Writing SSL ProxyPart I, routing
RavenDB 4.0 uses x509 client certificates for authentication. That is good, because it means that we get both encryption and authentication on both ends, but it does make is more complex to handle some deployment scenarios. It turns out that there is quite a big demand for doing things to the data that goes to and from RavenDB.
We’ll start with the simpler case, of having dynamic deployment on Docker, with nodes that may be moved from location to location. Instead of exposing the nastiness of the internal network to the outside world with URLs such as (https://129-123-312-1.rvn-srv.local:59421) we want to have nice and clean urls such as https://orders.rvn.cluster. The problem is that in order to do that, we need to put a proxy in place.
That is pretty easy when you deal with HTTP or plain TCP, but much harder when you deal with HTTPS and TLS because you also need to handle the encrypted stream. We looked at various options, such as Ngnix and Traefik as well as a peek at Squid but we rule them out for various reasons, mostly related to the deployment pattern (Ngnix doesn’t handle dynamic routing), feature set (Traefik doesn’t handle client certificates properly) and usecase (Squid seems to be much more focused on being a cache). All of them didn’t support the proper networking model we want (1:1 connection matches from client to server, which we would really like to preserve because it simplify authentication costs significantly).
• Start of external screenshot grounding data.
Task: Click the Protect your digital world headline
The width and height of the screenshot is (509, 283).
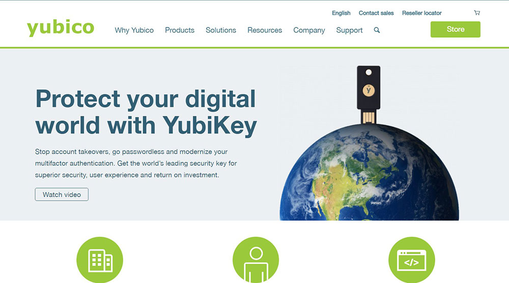Action: pyautogui.click(x=146, y=112)
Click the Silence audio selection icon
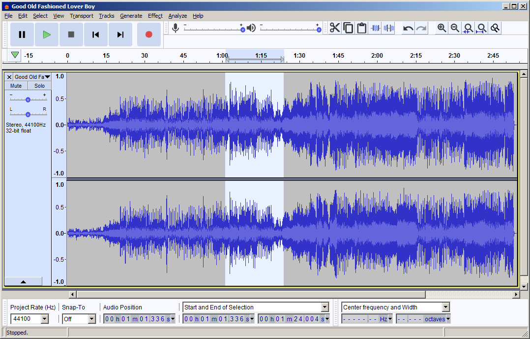530x339 pixels. (389, 28)
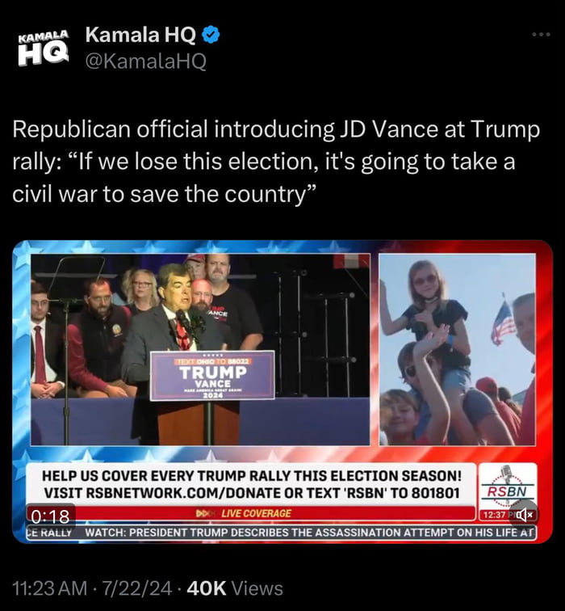Image resolution: width=565 pixels, height=611 pixels.
Task: Click the American flag in side video
Action: click(x=504, y=321)
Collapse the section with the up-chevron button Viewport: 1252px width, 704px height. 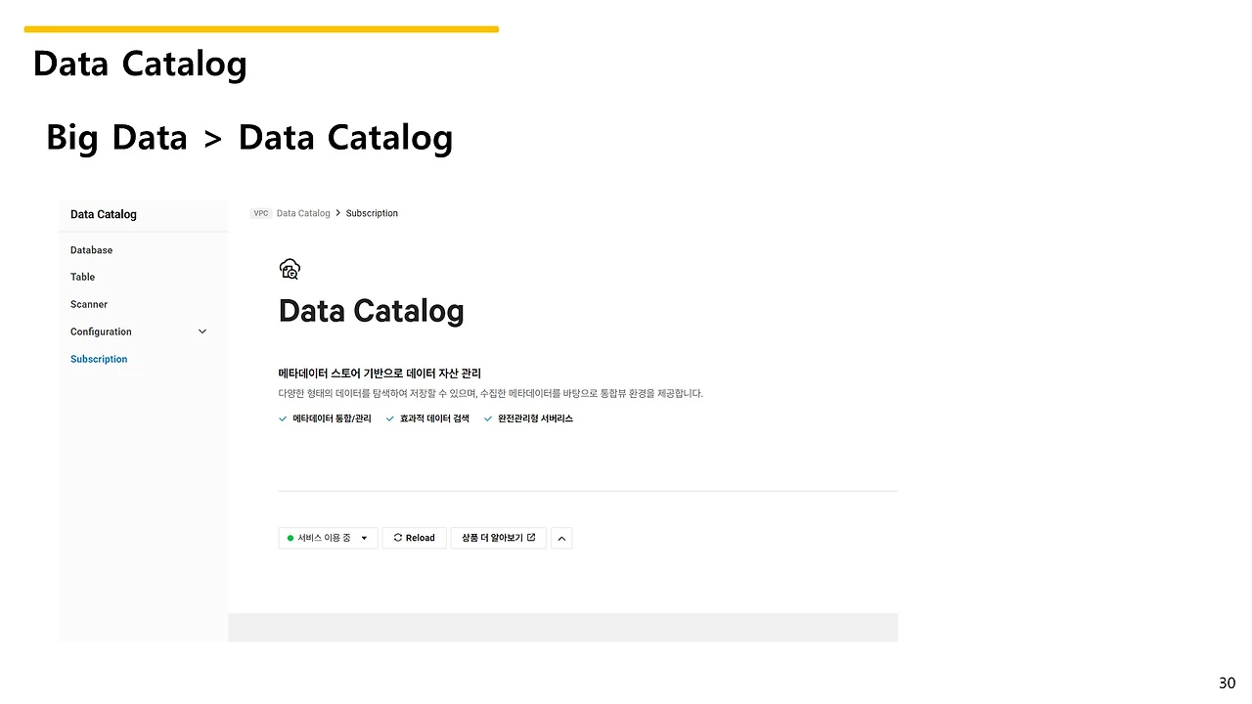pyautogui.click(x=561, y=538)
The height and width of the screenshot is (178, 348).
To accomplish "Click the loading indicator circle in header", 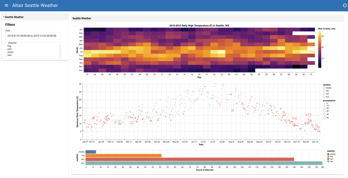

So I set out to explore what it would take to build an SSL Proxy to fit our needs. The first thing I looked at was how to handle routing. Given a user that type https://orders.rvn.cluster in the browser, how does this translate to actually hitting an internal Docker instance with a totally different port and host?
The answer, as it turned out, is that this is not a new problem. One of the ways to do that is to just intercept the traffic. We can do that because in this deployment model, we control both the proxy and the server, so we can put the certificate fro “orders.rvn.cluster” in the proxy, decrypt the traffic and then forward it to the right location. That works, but it means that we have a man in the middle. Is there another option?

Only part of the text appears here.